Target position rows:
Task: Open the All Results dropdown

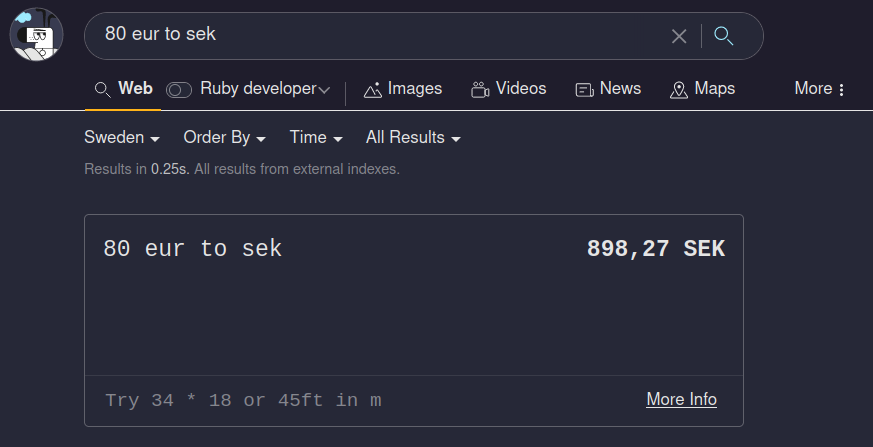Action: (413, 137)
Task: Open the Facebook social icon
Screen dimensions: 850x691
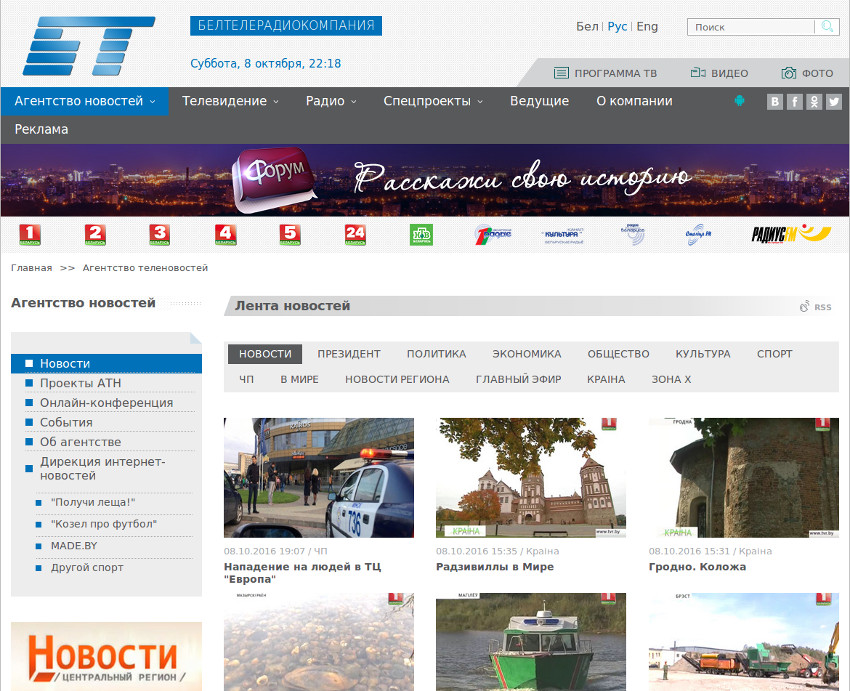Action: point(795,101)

#### [Task prompt]
Rename "Task" to "Step" throughout the rows above and reproduce them with nothing else altered, omitting the pictures.

#### [Task result]
Step: Open the All Results dropdown

Action: (413, 137)
Step: Open the Facebook social icon
Screen dimensions: 850x691
Action: point(795,101)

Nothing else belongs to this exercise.